The US Army School of the Americas (SOA), renamed the Western Hemisphere Institute for Security Cooperation (WHINSEC), is a military training facility for Latin American security personnel currently located at Fort Benning in Columbus, GA. The SOA/WHINSEC made headlines in 1996 when the Pentagon released training manuals used at the school that advocated torture, extortion and execution.
Teofila Ochoa Lizarbe, one of the few survivors of the massacre, testified before US District Judge Adalberto Jordan against Hurtado and Rondon, saying she watched soldiers under their command rape and torture women and children. Another plaintiff, Cirila Pulido Baldeón, also gave an emotional testimony about the Accomarca massacre; she was 12 years old at the time. The plaintiffs each testified that they survived by hiding from the soldiers. Despite Ms. Ochoa Lizarbe's own escape, her mother, four brothers and a sister were killed. Soldiers also murdered Ms. Pulido Baldeón's mother and brother. The plaintiffs testified about life after such a devastating loss and their on-going struggle to heal.
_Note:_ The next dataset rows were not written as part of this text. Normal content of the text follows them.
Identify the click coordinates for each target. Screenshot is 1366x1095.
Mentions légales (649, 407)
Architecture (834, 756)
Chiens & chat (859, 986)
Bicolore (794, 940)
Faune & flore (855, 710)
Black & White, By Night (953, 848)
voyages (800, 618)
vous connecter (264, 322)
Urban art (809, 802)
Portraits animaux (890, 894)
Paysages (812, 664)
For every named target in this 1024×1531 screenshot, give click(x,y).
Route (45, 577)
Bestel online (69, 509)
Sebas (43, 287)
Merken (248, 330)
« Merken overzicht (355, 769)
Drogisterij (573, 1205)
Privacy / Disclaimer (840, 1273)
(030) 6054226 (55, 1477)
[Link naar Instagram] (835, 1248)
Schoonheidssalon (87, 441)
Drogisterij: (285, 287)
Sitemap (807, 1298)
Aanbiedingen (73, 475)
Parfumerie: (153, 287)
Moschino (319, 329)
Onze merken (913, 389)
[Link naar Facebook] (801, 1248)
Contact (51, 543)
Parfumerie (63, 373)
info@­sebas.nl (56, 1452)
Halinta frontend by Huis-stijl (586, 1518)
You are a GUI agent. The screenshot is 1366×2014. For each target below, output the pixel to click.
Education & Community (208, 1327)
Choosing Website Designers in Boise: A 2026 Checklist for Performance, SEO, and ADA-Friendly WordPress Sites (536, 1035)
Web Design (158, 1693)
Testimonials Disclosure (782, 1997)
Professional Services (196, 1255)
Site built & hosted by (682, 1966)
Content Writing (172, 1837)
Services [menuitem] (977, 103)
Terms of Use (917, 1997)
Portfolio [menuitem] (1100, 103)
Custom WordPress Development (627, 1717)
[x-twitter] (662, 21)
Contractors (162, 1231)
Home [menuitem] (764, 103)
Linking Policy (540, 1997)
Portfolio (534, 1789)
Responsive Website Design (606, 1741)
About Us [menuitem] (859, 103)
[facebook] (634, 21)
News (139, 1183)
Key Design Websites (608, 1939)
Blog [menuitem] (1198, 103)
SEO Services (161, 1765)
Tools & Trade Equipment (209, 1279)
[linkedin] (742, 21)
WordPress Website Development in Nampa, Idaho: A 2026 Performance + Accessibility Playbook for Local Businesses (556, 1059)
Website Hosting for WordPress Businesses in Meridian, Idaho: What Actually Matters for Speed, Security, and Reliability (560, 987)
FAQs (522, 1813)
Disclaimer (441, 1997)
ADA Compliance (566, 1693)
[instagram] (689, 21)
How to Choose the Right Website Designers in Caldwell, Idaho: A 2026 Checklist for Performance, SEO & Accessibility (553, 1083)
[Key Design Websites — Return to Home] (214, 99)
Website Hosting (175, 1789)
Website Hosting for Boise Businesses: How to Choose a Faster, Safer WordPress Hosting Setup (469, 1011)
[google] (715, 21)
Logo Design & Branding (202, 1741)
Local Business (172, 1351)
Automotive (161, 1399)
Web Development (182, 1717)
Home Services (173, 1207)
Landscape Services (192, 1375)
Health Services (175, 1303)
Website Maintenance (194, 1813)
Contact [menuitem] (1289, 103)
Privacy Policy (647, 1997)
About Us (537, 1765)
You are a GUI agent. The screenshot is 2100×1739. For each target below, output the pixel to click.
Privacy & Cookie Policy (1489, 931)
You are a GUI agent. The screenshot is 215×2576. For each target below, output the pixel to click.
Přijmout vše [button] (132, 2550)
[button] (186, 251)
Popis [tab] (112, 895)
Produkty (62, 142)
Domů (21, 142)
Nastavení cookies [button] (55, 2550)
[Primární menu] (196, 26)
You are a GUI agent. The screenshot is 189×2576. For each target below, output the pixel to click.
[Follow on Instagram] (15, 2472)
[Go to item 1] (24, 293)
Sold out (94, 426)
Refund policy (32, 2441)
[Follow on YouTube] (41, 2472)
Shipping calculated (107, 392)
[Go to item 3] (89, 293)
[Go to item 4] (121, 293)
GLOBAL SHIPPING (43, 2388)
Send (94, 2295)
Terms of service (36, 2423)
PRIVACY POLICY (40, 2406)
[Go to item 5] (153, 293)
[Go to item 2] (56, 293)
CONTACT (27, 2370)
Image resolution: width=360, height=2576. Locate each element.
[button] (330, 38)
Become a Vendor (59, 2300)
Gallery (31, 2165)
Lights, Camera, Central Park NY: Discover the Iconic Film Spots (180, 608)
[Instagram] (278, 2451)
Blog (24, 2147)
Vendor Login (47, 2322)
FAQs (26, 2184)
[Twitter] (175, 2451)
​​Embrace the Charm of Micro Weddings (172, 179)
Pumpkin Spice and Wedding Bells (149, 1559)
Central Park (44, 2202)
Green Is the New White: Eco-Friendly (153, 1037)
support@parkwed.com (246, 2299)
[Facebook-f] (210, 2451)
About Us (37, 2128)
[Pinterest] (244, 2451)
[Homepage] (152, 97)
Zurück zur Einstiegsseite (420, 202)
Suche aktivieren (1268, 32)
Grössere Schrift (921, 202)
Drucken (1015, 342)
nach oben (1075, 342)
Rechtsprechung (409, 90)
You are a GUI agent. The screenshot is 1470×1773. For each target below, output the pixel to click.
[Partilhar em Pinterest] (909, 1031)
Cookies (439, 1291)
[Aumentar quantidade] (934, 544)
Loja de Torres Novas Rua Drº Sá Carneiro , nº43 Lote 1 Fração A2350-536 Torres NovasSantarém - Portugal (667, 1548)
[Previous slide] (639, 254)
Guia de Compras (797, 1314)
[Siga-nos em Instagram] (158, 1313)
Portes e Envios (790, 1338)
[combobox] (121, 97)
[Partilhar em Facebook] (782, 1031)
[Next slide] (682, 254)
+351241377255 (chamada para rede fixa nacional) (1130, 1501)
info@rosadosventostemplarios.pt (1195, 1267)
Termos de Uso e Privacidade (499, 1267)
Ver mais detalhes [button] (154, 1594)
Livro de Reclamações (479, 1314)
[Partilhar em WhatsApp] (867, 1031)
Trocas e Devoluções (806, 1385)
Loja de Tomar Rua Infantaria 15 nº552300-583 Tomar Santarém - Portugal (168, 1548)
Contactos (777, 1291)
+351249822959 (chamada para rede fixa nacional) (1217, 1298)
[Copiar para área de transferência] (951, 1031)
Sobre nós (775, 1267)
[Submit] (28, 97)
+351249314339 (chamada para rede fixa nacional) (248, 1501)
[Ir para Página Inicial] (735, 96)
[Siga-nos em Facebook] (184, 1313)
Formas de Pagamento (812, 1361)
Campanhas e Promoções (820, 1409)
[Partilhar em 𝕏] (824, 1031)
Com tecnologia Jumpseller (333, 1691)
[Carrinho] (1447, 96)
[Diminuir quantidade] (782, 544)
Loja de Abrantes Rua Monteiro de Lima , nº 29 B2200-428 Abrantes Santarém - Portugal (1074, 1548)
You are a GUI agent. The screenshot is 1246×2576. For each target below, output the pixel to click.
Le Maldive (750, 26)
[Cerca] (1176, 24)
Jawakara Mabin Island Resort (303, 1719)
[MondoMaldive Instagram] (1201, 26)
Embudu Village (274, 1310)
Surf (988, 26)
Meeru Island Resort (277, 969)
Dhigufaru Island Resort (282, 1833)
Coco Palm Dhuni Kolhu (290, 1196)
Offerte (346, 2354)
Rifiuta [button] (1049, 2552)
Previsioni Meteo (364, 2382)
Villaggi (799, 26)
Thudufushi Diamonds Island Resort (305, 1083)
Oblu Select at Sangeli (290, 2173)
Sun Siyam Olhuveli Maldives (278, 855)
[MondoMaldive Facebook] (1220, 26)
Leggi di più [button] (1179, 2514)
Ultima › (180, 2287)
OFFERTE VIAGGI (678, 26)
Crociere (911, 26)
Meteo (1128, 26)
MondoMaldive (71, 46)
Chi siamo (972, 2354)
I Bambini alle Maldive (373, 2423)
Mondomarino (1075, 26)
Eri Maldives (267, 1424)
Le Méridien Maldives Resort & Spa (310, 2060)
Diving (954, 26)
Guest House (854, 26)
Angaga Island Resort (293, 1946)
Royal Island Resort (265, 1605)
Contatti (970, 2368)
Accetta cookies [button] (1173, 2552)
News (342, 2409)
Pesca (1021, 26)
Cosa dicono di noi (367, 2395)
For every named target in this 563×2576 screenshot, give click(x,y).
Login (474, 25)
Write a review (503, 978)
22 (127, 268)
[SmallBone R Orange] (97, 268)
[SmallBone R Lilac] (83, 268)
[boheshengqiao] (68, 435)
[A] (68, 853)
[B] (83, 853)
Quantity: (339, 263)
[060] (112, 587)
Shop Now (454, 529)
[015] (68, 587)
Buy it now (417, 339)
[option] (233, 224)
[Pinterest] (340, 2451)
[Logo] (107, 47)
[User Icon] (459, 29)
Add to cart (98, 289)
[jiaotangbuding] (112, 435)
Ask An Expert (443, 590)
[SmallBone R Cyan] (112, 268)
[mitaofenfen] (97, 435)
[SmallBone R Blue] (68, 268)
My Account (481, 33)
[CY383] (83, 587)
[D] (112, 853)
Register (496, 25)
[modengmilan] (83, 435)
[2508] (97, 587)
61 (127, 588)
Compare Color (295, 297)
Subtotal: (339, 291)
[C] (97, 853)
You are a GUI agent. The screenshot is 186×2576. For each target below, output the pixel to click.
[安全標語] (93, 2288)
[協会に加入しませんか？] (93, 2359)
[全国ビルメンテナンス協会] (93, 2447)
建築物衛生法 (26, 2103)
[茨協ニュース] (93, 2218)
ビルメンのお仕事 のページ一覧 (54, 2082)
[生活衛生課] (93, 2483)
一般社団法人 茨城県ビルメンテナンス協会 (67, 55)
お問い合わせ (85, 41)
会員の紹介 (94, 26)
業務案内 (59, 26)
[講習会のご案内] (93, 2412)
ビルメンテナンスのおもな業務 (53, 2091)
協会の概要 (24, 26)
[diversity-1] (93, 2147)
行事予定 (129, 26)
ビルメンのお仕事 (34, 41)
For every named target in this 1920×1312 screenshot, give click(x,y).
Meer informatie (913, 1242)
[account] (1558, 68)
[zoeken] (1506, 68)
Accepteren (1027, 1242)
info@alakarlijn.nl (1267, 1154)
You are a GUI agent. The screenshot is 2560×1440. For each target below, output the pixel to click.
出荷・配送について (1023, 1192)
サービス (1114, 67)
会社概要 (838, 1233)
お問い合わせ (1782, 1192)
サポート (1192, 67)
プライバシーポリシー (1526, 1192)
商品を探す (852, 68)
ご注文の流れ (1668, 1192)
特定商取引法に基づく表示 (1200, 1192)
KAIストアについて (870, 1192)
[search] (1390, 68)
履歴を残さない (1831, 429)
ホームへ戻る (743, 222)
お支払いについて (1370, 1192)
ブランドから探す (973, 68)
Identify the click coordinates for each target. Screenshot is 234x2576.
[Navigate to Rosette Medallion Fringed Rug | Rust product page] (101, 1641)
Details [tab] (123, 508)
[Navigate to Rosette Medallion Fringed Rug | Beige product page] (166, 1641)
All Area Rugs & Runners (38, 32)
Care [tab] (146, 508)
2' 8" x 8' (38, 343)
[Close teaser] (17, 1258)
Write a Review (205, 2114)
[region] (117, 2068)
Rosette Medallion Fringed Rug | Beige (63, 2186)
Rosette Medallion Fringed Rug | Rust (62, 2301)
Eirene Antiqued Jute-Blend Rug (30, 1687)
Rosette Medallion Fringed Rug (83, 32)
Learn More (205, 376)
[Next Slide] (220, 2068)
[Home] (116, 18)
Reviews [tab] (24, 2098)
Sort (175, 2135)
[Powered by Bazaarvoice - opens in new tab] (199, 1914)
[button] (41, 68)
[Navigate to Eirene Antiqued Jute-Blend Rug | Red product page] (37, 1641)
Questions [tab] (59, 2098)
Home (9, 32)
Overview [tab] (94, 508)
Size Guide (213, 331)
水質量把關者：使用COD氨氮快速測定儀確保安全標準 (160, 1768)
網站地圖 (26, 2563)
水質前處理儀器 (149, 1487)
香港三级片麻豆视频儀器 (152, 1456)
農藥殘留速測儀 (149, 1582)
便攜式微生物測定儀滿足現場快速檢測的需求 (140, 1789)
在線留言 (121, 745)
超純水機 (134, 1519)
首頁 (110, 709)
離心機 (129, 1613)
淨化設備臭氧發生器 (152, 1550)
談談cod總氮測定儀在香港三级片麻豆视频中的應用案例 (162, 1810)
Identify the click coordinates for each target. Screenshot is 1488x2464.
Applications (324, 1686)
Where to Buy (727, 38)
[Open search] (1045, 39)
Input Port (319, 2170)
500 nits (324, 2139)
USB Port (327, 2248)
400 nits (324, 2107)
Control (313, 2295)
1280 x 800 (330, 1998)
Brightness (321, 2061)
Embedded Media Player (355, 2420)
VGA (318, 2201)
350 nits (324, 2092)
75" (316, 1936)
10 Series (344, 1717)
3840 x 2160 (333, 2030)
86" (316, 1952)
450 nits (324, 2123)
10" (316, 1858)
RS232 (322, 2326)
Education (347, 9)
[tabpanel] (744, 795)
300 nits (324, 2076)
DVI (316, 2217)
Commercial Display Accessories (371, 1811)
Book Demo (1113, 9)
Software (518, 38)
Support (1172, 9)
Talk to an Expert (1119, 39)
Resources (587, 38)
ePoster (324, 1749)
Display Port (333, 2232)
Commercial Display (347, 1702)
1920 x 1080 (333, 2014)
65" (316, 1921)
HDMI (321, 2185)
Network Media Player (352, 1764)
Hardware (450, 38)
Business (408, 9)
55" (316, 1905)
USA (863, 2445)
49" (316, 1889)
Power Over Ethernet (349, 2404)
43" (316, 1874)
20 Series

Retired Peruvian military officers Telmo Hurtado and Juan Rivera Rondon were arrested by Immigration and Customs Enforcement, in Florida and Baltimore respectively, in violation of US immigration laws in March of 2007. Both also face deportation orders from Peru under charges of murder and crimes against humanity.
According to an AFP report, in a recent testimony given during the trial of former Peruvian president Alberto Fujimori, Angel Sauni, a self-confessed member of a team of select army intelligence operatives accused of killing 25 people in two massacres in 1991 and 1992, said the strategies used against the leftist guerrillas came directly from teachings and manuals of the School of the Americas.
The plaintiffs are represented by The Center for Justice and Accountability (CJA), a San Francisco-based human rights organization. The center and its lawyers have based their arguments on the Alien Torts Statute, which allows non-US citizens to seek justice in US courts for violations of international law if the defendant lives in or has assets in this country.